[[ Given records open ]]
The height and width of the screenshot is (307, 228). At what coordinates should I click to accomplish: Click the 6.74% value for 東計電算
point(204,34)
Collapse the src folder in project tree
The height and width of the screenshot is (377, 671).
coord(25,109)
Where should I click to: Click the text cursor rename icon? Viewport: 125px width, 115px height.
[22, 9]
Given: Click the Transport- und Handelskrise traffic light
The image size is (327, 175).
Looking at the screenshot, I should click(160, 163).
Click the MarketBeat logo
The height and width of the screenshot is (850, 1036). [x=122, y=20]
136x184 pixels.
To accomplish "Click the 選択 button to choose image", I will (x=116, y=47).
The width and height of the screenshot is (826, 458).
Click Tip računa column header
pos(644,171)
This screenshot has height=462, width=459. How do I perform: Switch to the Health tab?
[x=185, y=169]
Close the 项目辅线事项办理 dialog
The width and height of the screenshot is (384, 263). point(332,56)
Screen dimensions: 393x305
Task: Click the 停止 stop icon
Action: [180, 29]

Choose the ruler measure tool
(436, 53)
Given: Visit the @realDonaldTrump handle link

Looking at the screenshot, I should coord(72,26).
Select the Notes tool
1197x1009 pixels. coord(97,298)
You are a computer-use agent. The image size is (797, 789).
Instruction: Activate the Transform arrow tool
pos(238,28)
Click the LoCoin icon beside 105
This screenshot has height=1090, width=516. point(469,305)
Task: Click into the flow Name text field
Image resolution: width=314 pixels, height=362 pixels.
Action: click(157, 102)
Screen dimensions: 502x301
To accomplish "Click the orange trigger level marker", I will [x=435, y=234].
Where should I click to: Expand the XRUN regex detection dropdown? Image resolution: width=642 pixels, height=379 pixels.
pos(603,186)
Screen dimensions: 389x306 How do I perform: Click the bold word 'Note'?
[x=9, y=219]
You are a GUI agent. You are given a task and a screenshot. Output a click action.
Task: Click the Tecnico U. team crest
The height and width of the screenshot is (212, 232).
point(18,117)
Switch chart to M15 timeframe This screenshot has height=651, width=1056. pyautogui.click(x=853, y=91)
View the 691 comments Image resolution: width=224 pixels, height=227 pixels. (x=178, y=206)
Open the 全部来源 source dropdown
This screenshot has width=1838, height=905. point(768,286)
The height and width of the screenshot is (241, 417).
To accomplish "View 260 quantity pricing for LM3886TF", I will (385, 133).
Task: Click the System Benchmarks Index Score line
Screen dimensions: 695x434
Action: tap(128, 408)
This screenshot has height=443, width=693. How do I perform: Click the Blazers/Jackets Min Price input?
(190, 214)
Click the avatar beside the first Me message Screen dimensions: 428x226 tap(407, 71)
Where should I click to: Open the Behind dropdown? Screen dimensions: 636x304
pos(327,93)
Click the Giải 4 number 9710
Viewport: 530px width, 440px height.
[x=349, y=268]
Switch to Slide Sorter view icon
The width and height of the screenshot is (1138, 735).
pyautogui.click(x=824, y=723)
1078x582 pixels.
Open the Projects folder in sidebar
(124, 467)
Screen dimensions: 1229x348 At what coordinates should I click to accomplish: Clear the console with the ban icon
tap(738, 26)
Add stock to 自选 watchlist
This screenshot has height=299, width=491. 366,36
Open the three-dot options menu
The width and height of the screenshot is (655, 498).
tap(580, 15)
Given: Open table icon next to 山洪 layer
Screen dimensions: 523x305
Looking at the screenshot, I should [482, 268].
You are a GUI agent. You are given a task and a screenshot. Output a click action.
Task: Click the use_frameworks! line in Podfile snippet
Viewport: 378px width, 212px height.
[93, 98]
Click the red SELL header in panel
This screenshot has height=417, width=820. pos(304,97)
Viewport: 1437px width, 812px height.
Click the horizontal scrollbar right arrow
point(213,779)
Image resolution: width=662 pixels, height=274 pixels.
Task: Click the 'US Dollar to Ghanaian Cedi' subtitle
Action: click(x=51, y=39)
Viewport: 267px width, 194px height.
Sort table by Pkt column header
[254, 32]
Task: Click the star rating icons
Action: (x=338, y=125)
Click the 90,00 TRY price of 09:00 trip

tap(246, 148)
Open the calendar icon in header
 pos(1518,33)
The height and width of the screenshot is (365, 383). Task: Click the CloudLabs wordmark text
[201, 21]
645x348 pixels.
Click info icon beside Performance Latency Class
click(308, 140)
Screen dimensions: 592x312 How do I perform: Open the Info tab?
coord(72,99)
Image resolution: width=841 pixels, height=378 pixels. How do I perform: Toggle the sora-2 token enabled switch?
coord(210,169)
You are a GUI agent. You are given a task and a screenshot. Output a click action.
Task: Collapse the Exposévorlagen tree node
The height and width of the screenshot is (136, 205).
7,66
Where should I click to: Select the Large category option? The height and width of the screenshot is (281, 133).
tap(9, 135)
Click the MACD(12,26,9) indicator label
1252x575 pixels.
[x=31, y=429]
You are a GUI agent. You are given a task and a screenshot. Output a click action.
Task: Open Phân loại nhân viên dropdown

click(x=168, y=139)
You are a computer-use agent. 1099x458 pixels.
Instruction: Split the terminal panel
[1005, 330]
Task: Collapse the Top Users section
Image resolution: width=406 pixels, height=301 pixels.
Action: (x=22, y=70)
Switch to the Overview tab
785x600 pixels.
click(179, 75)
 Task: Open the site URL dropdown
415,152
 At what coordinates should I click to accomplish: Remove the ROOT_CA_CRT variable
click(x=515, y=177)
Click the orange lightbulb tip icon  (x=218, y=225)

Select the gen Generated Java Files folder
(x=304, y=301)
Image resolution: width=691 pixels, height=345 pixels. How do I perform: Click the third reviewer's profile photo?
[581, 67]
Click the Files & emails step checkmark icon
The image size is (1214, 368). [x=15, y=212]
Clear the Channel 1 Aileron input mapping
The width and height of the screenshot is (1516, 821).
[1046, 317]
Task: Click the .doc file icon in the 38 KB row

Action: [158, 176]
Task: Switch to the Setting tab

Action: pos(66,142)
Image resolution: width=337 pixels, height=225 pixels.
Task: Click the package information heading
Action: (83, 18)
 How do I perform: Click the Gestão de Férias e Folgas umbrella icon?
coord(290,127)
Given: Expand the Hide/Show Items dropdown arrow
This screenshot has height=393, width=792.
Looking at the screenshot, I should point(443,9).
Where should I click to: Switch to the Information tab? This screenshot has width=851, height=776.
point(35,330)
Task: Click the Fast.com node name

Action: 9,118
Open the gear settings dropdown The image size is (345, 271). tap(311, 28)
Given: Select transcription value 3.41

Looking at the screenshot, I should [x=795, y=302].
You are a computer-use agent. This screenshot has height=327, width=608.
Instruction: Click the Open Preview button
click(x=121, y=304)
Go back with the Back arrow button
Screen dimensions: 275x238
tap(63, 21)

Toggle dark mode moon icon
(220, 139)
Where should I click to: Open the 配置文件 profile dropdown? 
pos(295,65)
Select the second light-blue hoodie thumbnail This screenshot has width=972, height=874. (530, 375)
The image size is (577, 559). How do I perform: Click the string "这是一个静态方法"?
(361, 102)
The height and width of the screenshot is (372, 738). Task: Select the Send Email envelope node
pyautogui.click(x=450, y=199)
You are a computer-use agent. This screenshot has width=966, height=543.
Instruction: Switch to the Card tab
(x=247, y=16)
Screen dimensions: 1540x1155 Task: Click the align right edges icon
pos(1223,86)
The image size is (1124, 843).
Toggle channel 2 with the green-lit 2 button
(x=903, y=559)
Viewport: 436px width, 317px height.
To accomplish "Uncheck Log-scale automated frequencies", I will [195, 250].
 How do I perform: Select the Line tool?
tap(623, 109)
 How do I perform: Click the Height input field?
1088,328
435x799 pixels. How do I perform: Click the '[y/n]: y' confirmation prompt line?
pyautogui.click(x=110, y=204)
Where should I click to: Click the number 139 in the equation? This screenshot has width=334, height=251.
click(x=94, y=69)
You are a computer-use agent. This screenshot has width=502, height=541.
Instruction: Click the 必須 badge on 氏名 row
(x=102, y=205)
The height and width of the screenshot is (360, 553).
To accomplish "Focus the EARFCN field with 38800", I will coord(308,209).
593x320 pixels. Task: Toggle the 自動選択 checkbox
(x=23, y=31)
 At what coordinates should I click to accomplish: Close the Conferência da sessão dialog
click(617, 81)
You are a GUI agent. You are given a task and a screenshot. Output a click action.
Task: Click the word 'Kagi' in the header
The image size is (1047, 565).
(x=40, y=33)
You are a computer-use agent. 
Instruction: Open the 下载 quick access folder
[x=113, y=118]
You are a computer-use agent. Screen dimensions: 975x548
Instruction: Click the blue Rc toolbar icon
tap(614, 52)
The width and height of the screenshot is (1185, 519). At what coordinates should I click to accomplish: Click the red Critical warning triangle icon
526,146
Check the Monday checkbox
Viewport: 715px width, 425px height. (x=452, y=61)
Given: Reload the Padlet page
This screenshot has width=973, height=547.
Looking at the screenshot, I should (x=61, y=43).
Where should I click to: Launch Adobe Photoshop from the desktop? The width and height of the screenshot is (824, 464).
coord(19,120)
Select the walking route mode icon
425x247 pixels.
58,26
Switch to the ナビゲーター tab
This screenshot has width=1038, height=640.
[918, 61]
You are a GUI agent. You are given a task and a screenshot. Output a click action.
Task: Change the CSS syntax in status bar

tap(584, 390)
[[ Given records closed ]]
Task brief
Take the stretch of lines above from the one containing "Open the Projects folder in sidebar" through the one containing "Given: Open table icon next to 山洪 layer" and repeat it exactly, adding no other line.

Reply
Open the Projects folder in sidebar
(124, 467)
Screen dimensions: 1229x348 At what coordinates should I click to accomplish: Clear the console with the ban icon
tap(738, 26)
Add stock to 自选 watchlist
This screenshot has height=299, width=491. 366,36
Open the three-dot options menu
The width and height of the screenshot is (655, 498).
tap(580, 15)
Given: Open table icon next to 山洪 layer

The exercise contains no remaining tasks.